Клавдия же эти побоища просто вывели из себя, поскольку оторвали от сладостных утех нового брака. И уж совсем он взбеленился, когда Совет иудеев осмелился напомнить, что без поддержки евреев ему никогда не удалось бы стать императором. Дело в том, что собутыльник Клавдия Ирод Агриппа получил от богатых евреев Рима некую сумму, в которой Клавдий крайне нуждался, чтобы после убийства Гая Калигулы подкупить преторианцев. Клавдию следовало платить за ссуду грабительские проценты, а потому об этой истории нельзя было напомнить, не задев его самолюбия.

Багровые щеки старого пьяницы затряслись от гнева, и, заикаясь от волнения сильнее обычного, он приказал иудеям убираться с глаз долой и даже пригрозил выгнать их всех из Рима, если ему еще хоть раз доложат о распрях и потасовках в еврейском квартале.

У евреев-христиан и примкнувшего к ним сброда даже объявились свои главари. К моему ужасу, в покоях отца в доме Туллии я столкнулся с ведущими страстный диспут крючконосым Акилой, его женой Прискиллой и некоторыми весьма уважаемыми гражданами, единственная ошибка которых заключалась в том, что они позволили заинтересовать себя мистическим вероучением христиан. Я пришел, чтобы один на один переговорить с отцом о Клавдии. Теперь я бывал у нее дважды в неделю и оставался в ее доме на ночь, а потому чувствовал себя обязанным что-то предпринять, хотя она сама никогда и ни о чем меня не просила.

Когда я, весь во власти своих мыслей вошел в комнату и нарушил течение их беседы, отец махнул мне рукой — мол, оставайся, Минуций! — продолжая говорить остальным:

— Я встречался с царем евреев и знаю о нем не понаслышке, потому что в то время, когда его распяли, как раз скитался по Галилее, и я могу лично засвидетельствовать, что он восстал из мертвых. Апостолы его прогоняли меня, но я уверяю вас, что он никогда никого не подстрекал к бунту, как это делает сейчас здесь, в Риме.

Все это я уже слышал не раз и удивился только тому, что отец, рассудительный человек, достигший поры зрелости и жизненной мудрости, продолжает пережевывать всю ту же давнюю историю.
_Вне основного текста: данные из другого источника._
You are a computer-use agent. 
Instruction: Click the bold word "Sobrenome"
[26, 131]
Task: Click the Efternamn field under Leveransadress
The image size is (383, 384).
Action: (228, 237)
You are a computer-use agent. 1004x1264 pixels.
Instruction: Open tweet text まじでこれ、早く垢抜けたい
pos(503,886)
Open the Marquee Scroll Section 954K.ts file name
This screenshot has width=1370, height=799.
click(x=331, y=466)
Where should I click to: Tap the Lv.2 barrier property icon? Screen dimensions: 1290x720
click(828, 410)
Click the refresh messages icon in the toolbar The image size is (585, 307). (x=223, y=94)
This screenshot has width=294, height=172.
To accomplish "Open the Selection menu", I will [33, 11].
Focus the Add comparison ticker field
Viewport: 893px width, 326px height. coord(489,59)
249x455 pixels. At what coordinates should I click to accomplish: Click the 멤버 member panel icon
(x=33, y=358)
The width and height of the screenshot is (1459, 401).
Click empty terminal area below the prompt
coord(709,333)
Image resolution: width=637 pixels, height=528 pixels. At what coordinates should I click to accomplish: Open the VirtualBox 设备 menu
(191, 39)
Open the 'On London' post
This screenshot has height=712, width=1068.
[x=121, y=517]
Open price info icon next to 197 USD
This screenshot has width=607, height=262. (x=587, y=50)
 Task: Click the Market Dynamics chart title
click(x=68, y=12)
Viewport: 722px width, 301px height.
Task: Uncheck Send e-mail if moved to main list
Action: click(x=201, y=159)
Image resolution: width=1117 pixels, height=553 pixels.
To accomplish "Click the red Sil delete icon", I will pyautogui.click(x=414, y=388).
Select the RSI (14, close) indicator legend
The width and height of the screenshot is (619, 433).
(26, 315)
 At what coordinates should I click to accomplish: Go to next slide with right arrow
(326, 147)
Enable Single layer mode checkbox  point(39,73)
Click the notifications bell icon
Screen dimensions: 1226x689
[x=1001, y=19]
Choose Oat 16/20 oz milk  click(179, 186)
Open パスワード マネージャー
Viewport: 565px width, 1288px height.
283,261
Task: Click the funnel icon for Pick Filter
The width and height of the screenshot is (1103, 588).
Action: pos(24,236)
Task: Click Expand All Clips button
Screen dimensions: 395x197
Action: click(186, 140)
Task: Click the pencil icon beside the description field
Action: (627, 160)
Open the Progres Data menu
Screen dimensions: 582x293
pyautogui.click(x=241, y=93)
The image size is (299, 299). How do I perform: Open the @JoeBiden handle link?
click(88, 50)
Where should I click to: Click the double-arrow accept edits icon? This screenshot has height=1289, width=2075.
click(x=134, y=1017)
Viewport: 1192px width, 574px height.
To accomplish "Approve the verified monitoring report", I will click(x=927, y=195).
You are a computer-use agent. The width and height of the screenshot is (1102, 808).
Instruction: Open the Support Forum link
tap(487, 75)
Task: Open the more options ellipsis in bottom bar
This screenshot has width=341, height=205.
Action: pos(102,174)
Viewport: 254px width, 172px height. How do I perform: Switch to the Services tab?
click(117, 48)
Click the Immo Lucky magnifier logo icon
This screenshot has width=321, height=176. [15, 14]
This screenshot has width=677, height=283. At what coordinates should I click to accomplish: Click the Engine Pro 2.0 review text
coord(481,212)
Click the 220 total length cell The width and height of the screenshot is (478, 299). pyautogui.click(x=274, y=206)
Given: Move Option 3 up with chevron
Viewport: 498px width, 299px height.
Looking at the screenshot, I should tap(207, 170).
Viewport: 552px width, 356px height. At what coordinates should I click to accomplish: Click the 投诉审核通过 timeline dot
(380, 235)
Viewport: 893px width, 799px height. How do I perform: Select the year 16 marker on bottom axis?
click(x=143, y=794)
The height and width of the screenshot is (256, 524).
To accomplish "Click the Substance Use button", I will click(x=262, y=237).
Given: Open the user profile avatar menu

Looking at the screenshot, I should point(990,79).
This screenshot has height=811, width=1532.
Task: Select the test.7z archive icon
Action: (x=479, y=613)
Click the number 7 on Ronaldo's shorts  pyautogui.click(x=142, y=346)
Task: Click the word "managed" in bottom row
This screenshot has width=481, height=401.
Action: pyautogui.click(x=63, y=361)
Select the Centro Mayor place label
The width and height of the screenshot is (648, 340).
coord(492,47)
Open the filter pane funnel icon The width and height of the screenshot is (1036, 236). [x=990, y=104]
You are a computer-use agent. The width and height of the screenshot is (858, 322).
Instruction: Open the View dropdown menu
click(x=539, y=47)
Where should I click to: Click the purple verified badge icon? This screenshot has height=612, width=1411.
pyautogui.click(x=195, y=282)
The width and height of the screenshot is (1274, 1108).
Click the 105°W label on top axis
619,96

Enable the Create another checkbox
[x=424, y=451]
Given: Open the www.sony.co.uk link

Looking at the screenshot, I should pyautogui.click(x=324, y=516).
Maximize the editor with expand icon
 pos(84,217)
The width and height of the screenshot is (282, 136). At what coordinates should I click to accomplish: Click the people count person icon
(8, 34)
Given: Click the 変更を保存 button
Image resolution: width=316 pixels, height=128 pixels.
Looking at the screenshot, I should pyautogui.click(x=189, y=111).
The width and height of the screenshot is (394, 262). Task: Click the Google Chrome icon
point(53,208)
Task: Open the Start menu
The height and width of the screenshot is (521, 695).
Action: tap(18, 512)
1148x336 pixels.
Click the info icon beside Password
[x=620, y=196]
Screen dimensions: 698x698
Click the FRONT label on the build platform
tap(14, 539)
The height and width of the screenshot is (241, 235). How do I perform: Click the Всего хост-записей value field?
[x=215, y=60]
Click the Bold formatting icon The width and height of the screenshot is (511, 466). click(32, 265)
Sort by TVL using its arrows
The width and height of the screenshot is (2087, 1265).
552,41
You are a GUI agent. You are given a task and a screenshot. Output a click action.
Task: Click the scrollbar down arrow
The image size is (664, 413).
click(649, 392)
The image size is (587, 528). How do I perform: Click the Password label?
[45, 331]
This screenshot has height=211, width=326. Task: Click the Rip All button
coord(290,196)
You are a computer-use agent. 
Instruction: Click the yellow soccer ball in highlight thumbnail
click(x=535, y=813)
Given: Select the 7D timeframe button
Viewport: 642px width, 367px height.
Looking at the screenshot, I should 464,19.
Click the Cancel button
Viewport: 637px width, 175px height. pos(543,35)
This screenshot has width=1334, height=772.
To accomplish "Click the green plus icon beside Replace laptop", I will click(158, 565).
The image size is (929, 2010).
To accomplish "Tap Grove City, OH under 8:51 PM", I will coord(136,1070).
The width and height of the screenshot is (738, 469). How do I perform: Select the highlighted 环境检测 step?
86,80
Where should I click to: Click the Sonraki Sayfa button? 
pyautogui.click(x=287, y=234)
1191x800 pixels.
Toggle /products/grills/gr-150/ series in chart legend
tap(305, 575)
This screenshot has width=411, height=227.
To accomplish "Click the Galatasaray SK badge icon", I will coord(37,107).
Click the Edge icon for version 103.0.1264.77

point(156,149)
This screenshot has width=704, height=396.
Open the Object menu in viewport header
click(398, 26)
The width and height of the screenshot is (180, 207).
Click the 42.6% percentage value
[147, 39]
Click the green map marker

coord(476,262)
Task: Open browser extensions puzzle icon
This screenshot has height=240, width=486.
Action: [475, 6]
Крючконосый Акила защищался:

— Мы поступаем, как нам хочется, и это всегда вызывает неудовольствие. Нас ненавидят пуще идолопоклонников, да мы и сами не в состоянии хранить любовь и смирение. Напротив, каждый из нас полагает, что знает больше, чем все прочие, и с жаром принимается поучать других, только что нашедших свой путь и признавших Христа.

А Прискилла добавила:

— Многие и так утверждают, будто это Учитель разбрасывает головни по всей земле, мужа отрывает от жены, а детей настраивает против родителей. И вот на беду в Риме случилось побоище, хотя, право слово, мы стремимся лишь к добру. И я не в силах понять, как любовь и смирение могут привести к ссорам, разладу, вражде, ненависти и злобе. Услышав такое, я вспылил и воскликнул:

— Что вам нужно от моего отца? Вы же довели его до того, что он начал спорить и горячиться! И это мой отец — добрый, мягкий человек! Я не потерплю, чтобы вы втянули его в свои безумные распри!

Отец поднялся и попросил меня помолчать. Не которое время он был погружен в раздумья, а затем произнес:

— Обычно спор рождает истину, но эти ваши непостижимые вещи становятся тем запутанней, чем больше о них говоришь. Однако раз уж вы попросили у меня совета, я скажу вам: добивайтесь отсрочки. Во времена императора Гая иудеи Антиохии извлекли из этого совета немалую пользу.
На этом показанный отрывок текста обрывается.